Sure the mean is +$0.07 or whatever, but the spread on that surely goes over the 0 line. So there may well be marginally more chance of winning than losing, on average, but you're only gonna get one outcome. So if the goal is to play to win, or else, then you probably shouldn't unless you like owing Ballmer money.
What would be more interesting is to monte carlo simulate this strategy and look at the win/loss distribution. Presumably the choice is then not so clear cut.
If you're allowed to play the game a few trillion times or so, then by all means bleed him dry :P
Where are you getting that from? As far as I can tell, he makes no such arguments in the interview. The problem, and his explanation of the answer, are phrased purely in terms of expected value of a single iteration of the game. And the twist is the adversarial selection of the number, not risk of ruin.

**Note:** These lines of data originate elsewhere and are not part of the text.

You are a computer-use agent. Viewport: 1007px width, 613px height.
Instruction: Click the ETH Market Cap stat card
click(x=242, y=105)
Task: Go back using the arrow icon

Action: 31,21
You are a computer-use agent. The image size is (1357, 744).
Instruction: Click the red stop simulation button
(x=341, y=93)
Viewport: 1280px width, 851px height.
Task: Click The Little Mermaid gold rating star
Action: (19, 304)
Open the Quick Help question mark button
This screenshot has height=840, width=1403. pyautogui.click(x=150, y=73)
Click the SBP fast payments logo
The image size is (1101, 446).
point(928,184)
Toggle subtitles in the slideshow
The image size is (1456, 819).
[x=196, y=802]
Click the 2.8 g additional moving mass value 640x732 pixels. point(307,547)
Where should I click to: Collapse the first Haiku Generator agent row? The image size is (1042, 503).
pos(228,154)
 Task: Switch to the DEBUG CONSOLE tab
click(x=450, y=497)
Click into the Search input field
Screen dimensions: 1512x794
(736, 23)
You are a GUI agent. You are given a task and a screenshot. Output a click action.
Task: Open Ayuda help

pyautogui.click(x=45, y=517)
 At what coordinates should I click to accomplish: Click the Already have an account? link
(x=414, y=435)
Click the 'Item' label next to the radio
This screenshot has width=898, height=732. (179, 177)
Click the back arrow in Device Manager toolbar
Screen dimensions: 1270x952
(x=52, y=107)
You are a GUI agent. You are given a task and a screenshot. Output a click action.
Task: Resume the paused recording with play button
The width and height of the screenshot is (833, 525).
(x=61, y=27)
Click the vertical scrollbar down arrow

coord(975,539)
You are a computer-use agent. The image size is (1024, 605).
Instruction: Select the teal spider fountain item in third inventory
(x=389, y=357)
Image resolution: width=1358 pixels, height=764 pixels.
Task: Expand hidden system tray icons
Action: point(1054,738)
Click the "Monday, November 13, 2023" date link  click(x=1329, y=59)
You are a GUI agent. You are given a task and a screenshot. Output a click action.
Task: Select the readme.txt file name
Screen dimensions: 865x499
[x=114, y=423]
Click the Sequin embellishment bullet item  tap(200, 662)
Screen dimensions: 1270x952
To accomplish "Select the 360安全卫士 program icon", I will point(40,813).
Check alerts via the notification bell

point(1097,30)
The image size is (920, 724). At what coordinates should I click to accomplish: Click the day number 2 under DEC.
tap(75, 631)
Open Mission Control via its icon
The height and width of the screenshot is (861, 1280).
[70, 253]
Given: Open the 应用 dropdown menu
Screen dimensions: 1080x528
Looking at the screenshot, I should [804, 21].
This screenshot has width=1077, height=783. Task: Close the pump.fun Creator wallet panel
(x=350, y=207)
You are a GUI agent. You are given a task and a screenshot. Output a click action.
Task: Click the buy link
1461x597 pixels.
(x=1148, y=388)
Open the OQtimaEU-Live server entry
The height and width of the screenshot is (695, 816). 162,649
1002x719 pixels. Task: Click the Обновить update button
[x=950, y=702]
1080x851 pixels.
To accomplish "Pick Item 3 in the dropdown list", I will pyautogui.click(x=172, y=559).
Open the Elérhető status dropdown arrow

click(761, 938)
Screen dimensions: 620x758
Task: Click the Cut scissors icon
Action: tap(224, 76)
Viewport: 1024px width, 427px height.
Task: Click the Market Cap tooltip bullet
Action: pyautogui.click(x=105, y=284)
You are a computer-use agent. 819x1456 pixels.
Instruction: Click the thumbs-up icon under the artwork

It'd be an awful example of tail risk anyway. With the obvious strategy the tail is extremely fat.
Yes! The St. Petersburg "Paradox" shows that we intuitively know that. I put "paradox" in quotes because I don't think it's a paradox, it's just a sane reaction.
(Sam Bankman-Fried was a big fan of EV and famously declared that he would toss a coin where heads would double the "value" (?) of the world but tails would destroy it.)
In short, the St. Petersburg paradox goes as follows: a fair coin is tossed until heads come up, and the player wins $2^n, where n is the number of times the coin was flipped. So for example if heads come up on the first flip the player gets $2, if it comes up on the second they get $4, on the third, $8, on the tenth $1024 (2^10), etc. It's easy to show that the expected value of the game is infinite (approaches infinity).
Therefore, someone perfectly rational (?) should be willing to pay virtually any amount of money to play the game, because any finite amount of money is less than an infinite amount of money, and therefore the expected gain is always positive.
Yet you will probably not find many people (except SBF?) willing to pay millions of dollars to play that game.
It's only a paradox if we think it shows that people are not "rational". But I think it simply shows EV is not a good measure of risk, and everyone knows it.
Very complete and fascinating article about the St. Petersburg Paradox here:
Equating money with value is a simple trap as well. Who cares if you can win millions when a single loss wipes out all your savings? Since anything below a certain level of money leaves you trapped with no way out it could be argued that the value of being destitute is not 0 but -infinity which makes any risk of losing all money unacceptable. This is especially true in a world where people are willing to offer strange bets with arbitrarily high expected value as long as you have some money.
The missing context is that in case A, you need in 10 minutes to repay $50 debt to the Sicilian mafia, or else they'll kill you to make an example for others, and you have no other assets or other ways to make money in this short time. In case B, the situation is the same, but you owe $100 instead of $50.
There are standard arguments (e.g. the Von Neumann–Morgenstern utility theorem) that an agent with rational preferences, with remarkably weak definitions of the word “rational”, must have an utility function and a subjective probability function such that their behaviour is always governed by the EV of that utility with respect to that probability.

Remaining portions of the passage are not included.